- **Directions for this task**: Output all of the entries exactly as they are given.

- **Exercise input**:

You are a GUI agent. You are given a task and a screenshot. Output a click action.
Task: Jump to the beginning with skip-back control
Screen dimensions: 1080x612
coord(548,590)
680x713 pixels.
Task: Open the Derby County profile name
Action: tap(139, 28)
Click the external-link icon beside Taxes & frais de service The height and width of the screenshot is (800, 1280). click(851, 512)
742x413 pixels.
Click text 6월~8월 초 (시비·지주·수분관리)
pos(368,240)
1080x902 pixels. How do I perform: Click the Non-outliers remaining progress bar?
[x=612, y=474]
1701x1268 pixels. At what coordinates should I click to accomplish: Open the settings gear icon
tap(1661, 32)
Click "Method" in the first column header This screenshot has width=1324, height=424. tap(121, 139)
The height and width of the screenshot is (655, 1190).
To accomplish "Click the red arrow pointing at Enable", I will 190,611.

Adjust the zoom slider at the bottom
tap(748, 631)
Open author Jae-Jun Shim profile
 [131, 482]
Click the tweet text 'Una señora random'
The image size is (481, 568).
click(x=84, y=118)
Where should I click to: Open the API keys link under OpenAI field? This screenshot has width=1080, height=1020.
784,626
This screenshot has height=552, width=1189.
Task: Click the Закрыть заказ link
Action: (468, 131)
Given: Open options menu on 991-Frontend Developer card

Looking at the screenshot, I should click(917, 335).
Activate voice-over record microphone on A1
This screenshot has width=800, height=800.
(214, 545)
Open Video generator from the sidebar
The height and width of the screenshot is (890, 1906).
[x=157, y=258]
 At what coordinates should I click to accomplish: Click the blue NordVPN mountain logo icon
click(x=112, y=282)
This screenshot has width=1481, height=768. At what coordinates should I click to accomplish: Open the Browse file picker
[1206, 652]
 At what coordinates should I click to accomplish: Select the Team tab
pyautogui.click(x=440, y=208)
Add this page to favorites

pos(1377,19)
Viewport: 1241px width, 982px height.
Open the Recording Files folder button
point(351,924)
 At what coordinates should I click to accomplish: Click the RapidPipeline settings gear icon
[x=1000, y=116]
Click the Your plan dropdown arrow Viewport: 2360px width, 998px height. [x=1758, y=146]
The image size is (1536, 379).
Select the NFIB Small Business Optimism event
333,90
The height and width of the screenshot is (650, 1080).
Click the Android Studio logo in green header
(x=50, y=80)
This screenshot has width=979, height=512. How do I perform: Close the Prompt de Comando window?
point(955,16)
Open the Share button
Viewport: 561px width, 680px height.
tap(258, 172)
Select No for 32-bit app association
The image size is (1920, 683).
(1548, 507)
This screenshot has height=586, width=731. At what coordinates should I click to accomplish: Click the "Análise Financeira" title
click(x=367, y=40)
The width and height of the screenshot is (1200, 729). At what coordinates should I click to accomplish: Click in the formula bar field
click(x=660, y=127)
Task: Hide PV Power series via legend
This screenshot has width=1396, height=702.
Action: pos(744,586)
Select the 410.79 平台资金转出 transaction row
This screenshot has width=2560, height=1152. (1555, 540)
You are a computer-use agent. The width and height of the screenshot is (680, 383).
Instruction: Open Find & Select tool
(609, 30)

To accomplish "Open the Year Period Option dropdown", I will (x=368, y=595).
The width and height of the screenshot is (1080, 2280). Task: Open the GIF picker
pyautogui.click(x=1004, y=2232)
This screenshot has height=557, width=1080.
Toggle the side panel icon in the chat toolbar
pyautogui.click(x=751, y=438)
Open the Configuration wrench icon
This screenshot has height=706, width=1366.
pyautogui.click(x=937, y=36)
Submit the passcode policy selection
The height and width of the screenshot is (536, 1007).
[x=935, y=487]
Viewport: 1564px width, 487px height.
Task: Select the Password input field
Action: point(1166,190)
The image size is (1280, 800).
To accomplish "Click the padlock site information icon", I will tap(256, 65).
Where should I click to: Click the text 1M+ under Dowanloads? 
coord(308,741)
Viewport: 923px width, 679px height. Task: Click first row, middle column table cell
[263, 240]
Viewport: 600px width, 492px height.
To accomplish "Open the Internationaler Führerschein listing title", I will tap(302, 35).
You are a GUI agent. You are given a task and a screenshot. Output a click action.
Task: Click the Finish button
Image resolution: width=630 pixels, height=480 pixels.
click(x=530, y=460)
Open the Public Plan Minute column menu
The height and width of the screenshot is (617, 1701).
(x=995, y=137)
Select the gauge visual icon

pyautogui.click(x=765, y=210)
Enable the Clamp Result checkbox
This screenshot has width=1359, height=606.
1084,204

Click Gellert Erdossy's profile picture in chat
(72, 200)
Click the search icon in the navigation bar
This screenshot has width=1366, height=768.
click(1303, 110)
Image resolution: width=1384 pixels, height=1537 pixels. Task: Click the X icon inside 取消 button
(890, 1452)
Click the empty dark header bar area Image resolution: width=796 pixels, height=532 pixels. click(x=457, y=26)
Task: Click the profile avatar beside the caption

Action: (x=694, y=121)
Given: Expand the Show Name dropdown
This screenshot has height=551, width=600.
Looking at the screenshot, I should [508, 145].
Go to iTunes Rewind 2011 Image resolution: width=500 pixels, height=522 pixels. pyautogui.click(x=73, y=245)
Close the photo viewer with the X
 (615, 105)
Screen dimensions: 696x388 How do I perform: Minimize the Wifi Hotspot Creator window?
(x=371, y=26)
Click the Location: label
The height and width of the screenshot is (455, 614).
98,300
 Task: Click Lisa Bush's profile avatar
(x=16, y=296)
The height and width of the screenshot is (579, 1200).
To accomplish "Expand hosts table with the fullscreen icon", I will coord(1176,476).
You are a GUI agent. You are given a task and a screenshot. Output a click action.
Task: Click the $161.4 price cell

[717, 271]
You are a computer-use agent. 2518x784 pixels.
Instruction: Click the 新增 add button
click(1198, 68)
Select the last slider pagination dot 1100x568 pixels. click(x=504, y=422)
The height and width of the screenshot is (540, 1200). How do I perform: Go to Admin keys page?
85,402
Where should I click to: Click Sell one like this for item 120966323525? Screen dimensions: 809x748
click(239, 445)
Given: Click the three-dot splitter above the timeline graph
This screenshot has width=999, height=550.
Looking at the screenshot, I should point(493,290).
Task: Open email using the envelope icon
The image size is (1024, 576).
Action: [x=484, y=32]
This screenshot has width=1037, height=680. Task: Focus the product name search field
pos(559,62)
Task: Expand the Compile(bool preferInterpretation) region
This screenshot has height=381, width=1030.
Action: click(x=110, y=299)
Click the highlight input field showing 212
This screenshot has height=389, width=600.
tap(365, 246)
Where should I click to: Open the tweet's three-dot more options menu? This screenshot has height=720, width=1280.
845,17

- **The completed task**:
You are a GUI agent. You are given a task and a screenshot. Output a click action.
Task: Jump to the beginning with skip-back control
Screen dimensions: 1080x612
coord(548,590)
680x713 pixels.
Task: Open the Derby County profile name
Action: tap(139, 28)
Click the external-link icon beside Taxes & frais de service The height and width of the screenshot is (800, 1280). click(851, 512)
742x413 pixels.
Click text 6월~8월 초 (시비·지주·수분관리)
pos(368,240)
1080x902 pixels. How do I perform: Click the Non-outliers remaining progress bar?
[x=612, y=474]
1701x1268 pixels. At what coordinates should I click to accomplish: Open the settings gear icon
tap(1661, 32)
Click "Method" in the first column header This screenshot has width=1324, height=424. tap(121, 139)
The height and width of the screenshot is (655, 1190).
To accomplish "Click the red arrow pointing at Enable", I will 190,611.

Adjust the zoom slider at the bottom
tap(748, 631)
Open author Jae-Jun Shim profile
 [131, 482]
Click the tweet text 'Una señora random'
The image size is (481, 568).
click(x=84, y=118)
Where should I click to: Open the API keys link under OpenAI field? This screenshot has width=1080, height=1020.
784,626
This screenshot has height=552, width=1189.
Task: Click the Закрыть заказ link
Action: (468, 131)
Given: Open options menu on 991-Frontend Developer card

Looking at the screenshot, I should click(917, 335).
Activate voice-over record microphone on A1
This screenshot has width=800, height=800.
(214, 545)
Open Video generator from the sidebar
The height and width of the screenshot is (890, 1906).
[x=157, y=258]
 At what coordinates should I click to accomplish: Click the blue NordVPN mountain logo icon
click(x=112, y=282)
This screenshot has width=1481, height=768. At what coordinates should I click to accomplish: Open the Browse file picker
[1206, 652]
 At what coordinates should I click to accomplish: Select the Team tab
pyautogui.click(x=440, y=208)
Add this page to favorites

pos(1377,19)
Viewport: 1241px width, 982px height.
Open the Recording Files folder button
point(351,924)
 At what coordinates should I click to accomplish: Click the RapidPipeline settings gear icon
[x=1000, y=116]
Click the Your plan dropdown arrow Viewport: 2360px width, 998px height. [x=1758, y=146]
The image size is (1536, 379).
Select the NFIB Small Business Optimism event
333,90
The height and width of the screenshot is (650, 1080).
Click the Android Studio logo in green header
(x=50, y=80)
This screenshot has width=979, height=512. How do I perform: Close the Prompt de Comando window?
point(955,16)
Open the Share button
Viewport: 561px width, 680px height.
tap(258, 172)
Select No for 32-bit app association
The image size is (1920, 683).
(1548, 507)
This screenshot has height=586, width=731. At what coordinates should I click to accomplish: Click the "Análise Financeira" title
click(x=367, y=40)
The width and height of the screenshot is (1200, 729). At what coordinates should I click to accomplish: Click in the formula bar field
click(x=660, y=127)
Task: Hide PV Power series via legend
This screenshot has width=1396, height=702.
Action: pos(744,586)
Select the 410.79 平台资金转出 transaction row
This screenshot has width=2560, height=1152. (1555, 540)
You are a computer-use agent. The width and height of the screenshot is (680, 383).
Instruction: Open Find & Select tool
(609, 30)

To accomplish "Open the Year Period Option dropdown", I will (x=368, y=595).
The width and height of the screenshot is (1080, 2280). Task: Open the GIF picker
pyautogui.click(x=1004, y=2232)
This screenshot has height=557, width=1080.
Toggle the side panel icon in the chat toolbar
pyautogui.click(x=751, y=438)
Open the Configuration wrench icon
This screenshot has height=706, width=1366.
pyautogui.click(x=937, y=36)
Submit the passcode policy selection
The height and width of the screenshot is (536, 1007).
[x=935, y=487]
Viewport: 1564px width, 487px height.
Task: Select the Password input field
Action: point(1166,190)
The image size is (1280, 800).
To accomplish "Click the padlock site information icon", I will tap(256, 65).
Where should I click to: Click the text 1M+ under Dowanloads? 
coord(308,741)
Viewport: 923px width, 679px height. Task: Click first row, middle column table cell
[263, 240]
Viewport: 600px width, 492px height.
To accomplish "Open the Internationaler Führerschein listing title", I will tap(302, 35).
You are a GUI agent. You are given a task and a screenshot. Output a click action.
Task: Click the Finish button
Image resolution: width=630 pixels, height=480 pixels.
click(x=530, y=460)
Open the Public Plan Minute column menu
The height and width of the screenshot is (617, 1701).
(x=995, y=137)
Select the gauge visual icon

pyautogui.click(x=765, y=210)
Enable the Clamp Result checkbox
This screenshot has width=1359, height=606.
1084,204

Click Gellert Erdossy's profile picture in chat
(72, 200)
Click the search icon in the navigation bar
This screenshot has width=1366, height=768.
click(1303, 110)
Image resolution: width=1384 pixels, height=1537 pixels. Task: Click the X icon inside 取消 button
(890, 1452)
Click the empty dark header bar area Image resolution: width=796 pixels, height=532 pixels. click(x=457, y=26)
Task: Click the profile avatar beside the caption

Action: (x=694, y=121)
Given: Expand the Show Name dropdown
This screenshot has height=551, width=600.
Looking at the screenshot, I should [508, 145].
Go to iTunes Rewind 2011 Image resolution: width=500 pixels, height=522 pixels. pyautogui.click(x=73, y=245)
Close the photo viewer with the X
 (615, 105)
Screen dimensions: 696x388 How do I perform: Minimize the Wifi Hotspot Creator window?
(x=371, y=26)
Click the Location: label
The height and width of the screenshot is (455, 614).
98,300
 Task: Click Lisa Bush's profile avatar
(x=16, y=296)
The height and width of the screenshot is (579, 1200).
To accomplish "Expand hosts table with the fullscreen icon", I will coord(1176,476).
You are a GUI agent. You are given a task and a screenshot. Output a click action.
Task: Click the $161.4 price cell

[717, 271]
You are a computer-use agent. 2518x784 pixels.
Instruction: Click the 新增 add button
click(1198, 68)
Select the last slider pagination dot 1100x568 pixels. click(x=504, y=422)
The height and width of the screenshot is (540, 1200). How do I perform: Go to Admin keys page?
85,402
Where should I click to: Click Sell one like this for item 120966323525? Screen dimensions: 809x748
click(239, 445)
Given: Click the three-dot splitter above the timeline graph
This screenshot has width=999, height=550.
Looking at the screenshot, I should point(493,290).
Task: Open email using the envelope icon
The image size is (1024, 576).
Action: [x=484, y=32]
This screenshot has width=1037, height=680. Task: Focus the product name search field
pos(559,62)
Task: Expand the Compile(bool preferInterpretation) region
This screenshot has height=381, width=1030.
Action: click(x=110, y=299)
Click the highlight input field showing 212
This screenshot has height=389, width=600.
tap(365, 246)
Where should I click to: Open the tweet's three-dot more options menu? This screenshot has height=720, width=1280.
845,17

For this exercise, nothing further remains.